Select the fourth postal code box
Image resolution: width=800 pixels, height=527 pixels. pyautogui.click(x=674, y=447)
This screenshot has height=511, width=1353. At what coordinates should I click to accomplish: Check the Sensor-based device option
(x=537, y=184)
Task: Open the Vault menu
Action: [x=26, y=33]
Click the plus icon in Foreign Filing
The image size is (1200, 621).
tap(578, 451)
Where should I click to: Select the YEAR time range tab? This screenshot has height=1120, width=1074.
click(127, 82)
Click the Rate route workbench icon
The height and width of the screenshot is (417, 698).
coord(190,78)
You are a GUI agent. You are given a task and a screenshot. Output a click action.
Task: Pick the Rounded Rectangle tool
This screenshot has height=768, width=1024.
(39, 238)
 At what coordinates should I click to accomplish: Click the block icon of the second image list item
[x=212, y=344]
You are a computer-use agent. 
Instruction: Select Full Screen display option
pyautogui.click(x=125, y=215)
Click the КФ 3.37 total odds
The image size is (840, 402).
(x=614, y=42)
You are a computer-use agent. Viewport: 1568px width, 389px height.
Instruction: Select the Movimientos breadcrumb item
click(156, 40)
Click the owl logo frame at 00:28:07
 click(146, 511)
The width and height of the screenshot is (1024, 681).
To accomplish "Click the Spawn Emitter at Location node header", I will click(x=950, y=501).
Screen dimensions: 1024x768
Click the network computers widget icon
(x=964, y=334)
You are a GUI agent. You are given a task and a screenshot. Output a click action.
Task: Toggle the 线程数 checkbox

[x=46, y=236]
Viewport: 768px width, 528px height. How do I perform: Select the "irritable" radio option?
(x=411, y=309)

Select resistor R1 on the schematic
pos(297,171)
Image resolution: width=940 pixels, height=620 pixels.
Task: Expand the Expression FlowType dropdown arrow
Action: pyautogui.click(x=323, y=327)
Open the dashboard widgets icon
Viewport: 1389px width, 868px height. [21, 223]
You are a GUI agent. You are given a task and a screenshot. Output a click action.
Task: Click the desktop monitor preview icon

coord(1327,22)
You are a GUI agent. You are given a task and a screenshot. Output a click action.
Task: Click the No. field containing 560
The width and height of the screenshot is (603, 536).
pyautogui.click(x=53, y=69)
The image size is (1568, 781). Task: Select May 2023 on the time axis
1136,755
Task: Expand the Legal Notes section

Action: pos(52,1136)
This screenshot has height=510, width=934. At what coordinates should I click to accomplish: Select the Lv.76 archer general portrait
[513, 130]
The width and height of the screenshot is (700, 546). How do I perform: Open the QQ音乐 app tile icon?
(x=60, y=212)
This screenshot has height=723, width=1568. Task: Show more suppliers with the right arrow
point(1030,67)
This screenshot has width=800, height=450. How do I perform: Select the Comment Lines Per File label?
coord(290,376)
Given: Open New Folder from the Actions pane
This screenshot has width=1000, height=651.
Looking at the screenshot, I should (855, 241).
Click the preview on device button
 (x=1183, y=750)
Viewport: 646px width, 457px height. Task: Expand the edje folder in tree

####################

Write an exact transcription of every entry above.

Select the fourth postal code box
Image resolution: width=800 pixels, height=527 pixels. pyautogui.click(x=674, y=447)
This screenshot has height=511, width=1353. At what coordinates should I click to accomplish: Check the Sensor-based device option
(x=537, y=184)
Task: Open the Vault menu
Action: [x=26, y=33]
Click the plus icon in Foreign Filing
The image size is (1200, 621).
tap(578, 451)
Where should I click to: Select the YEAR time range tab? This screenshot has height=1120, width=1074.
click(127, 82)
Click the Rate route workbench icon
The height and width of the screenshot is (417, 698).
coord(190,78)
You are a GUI agent. You are given a task and a screenshot. Output a click action.
Task: Pick the Rounded Rectangle tool
This screenshot has height=768, width=1024.
(39, 238)
 At what coordinates should I click to accomplish: Click the block icon of the second image list item
[x=212, y=344]
You are a computer-use agent. 
Instruction: Select Full Screen display option
pyautogui.click(x=125, y=215)
Click the КФ 3.37 total odds
The image size is (840, 402).
(x=614, y=42)
You are a computer-use agent. Viewport: 1568px width, 389px height.
Instruction: Select the Movimientos breadcrumb item
click(156, 40)
Click the owl logo frame at 00:28:07
 click(146, 511)
The width and height of the screenshot is (1024, 681).
To accomplish "Click the Spawn Emitter at Location node header", I will click(x=950, y=501).
Screen dimensions: 1024x768
Click the network computers widget icon
(x=964, y=334)
You are a GUI agent. You are given a task and a screenshot. Output a click action.
Task: Toggle the 线程数 checkbox

[x=46, y=236]
Viewport: 768px width, 528px height. How do I perform: Select the "irritable" radio option?
(x=411, y=309)

Select resistor R1 on the schematic
pos(297,171)
Image resolution: width=940 pixels, height=620 pixels.
Task: Expand the Expression FlowType dropdown arrow
Action: pyautogui.click(x=323, y=327)
Open the dashboard widgets icon
Viewport: 1389px width, 868px height. [21, 223]
You are a GUI agent. You are given a task and a screenshot. Output a click action.
Task: Click the desktop monitor preview icon

coord(1327,22)
You are a GUI agent. You are given a task and a screenshot. Output a click action.
Task: Click the No. field containing 560
The width and height of the screenshot is (603, 536).
pyautogui.click(x=53, y=69)
The image size is (1568, 781). Task: Select May 2023 on the time axis
1136,755
Task: Expand the Legal Notes section

Action: pos(52,1136)
This screenshot has height=510, width=934. At what coordinates should I click to accomplish: Select the Lv.76 archer general portrait
[513, 130]
The width and height of the screenshot is (700, 546). How do I perform: Open the QQ音乐 app tile icon?
(x=60, y=212)
This screenshot has height=723, width=1568. Task: Show more suppliers with the right arrow
point(1030,67)
This screenshot has width=800, height=450. How do I perform: Select the Comment Lines Per File label?
coord(290,376)
Given: Open New Folder from the Actions pane
This screenshot has width=1000, height=651.
Looking at the screenshot, I should (855, 241).
Click the preview on device button
 (x=1183, y=750)
Viewport: 646px width, 457px height. Task: Expand the edje folder in tree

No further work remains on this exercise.